Angel Hernandez is the artist on this graphic novel and it’s quite, to quote Spock….fascinating. Angel’s vision of the ship is incredible. It’s big, beautiful and majestic. (“That’s what she said…” -D.P…You know I had to!! ;)) It even escapes the confines of the panel, almost as if it’s in 3D. The crew of the Enterprise looks spot on with their current film counterparts. One of my favorite images is of the Enterprise crew finding a deceased Ganthet, all skeletal like, kneeling by the Corps ring. Even though I’ve reviewed some straight up horror books for this site, that image has to be one of the creepiest images I’ve ever seen. The space battle between the Lanterned up crew of the Enterprise and the other Lanterns are so grand scale and sweeping. It is art worthy of this very special, first ever team up of these spectacular sci-fi franchises. I’m glad that the crew of the Enterprise that got Lantern rings didn’t end up wearing Lantern costumes. Their Starfleet uniforms became emblazoned with a particular Lantern logo, and they were surrounded by an aura that matched the color of their ring. To me, this is truly the best of both worlds. The best page of this entire book for me is the splash page of Captain Kirk and Hal Jordan in the midst of a stare down standoff, with the crew of the Enterprise around them. It underscored the fact that Chris Pine would make a perfect Hal Jordan in a movie. He’s been cast as Steve Trevor though, so that wish is long gone. However, I’m glad he’s part of the DC Films family. The cover art feels like an old school movie poster. If you buy the book, you’ll get tons of variant covers. One of which looks identical to the Star Wars: The Movie poster.

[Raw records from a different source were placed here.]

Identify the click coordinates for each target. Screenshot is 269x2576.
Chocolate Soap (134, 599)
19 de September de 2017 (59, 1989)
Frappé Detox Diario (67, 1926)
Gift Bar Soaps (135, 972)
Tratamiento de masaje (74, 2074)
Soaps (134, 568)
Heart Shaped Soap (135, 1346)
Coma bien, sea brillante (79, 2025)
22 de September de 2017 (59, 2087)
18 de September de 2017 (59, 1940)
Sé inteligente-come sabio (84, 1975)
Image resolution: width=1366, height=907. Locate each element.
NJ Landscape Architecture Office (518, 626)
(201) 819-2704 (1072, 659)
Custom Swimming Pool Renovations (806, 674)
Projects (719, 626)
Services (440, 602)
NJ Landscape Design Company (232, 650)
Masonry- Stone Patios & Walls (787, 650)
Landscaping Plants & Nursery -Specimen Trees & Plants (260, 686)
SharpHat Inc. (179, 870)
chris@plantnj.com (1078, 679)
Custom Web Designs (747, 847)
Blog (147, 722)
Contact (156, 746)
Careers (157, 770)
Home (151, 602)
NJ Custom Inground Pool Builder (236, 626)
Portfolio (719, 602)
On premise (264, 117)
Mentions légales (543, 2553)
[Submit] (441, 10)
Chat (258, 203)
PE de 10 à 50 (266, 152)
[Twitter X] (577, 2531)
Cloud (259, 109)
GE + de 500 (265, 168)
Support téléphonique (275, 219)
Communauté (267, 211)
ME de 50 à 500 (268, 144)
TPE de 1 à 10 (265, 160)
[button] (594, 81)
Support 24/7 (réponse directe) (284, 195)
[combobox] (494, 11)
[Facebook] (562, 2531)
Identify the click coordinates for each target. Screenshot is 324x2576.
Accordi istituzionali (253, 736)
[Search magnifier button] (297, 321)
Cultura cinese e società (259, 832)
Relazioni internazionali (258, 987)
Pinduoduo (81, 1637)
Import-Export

This was a fantastic crossover. If you have never read either of these comic book titles, this is a very reader friendly place to start. If you’re a fan of one of these franchises over the other, you’ll be satisfied either way. If you’re a fan of both, like me, this will be a spectacular read. A crossover between these two properties needs to happen more often. I hope both companies boldly continue to unify these to franchise at least once every couple of years. Buy this book, and live long and prosper. If you decide not to read this book, you’re missing out and I would suggest to beware Green Lanterns light!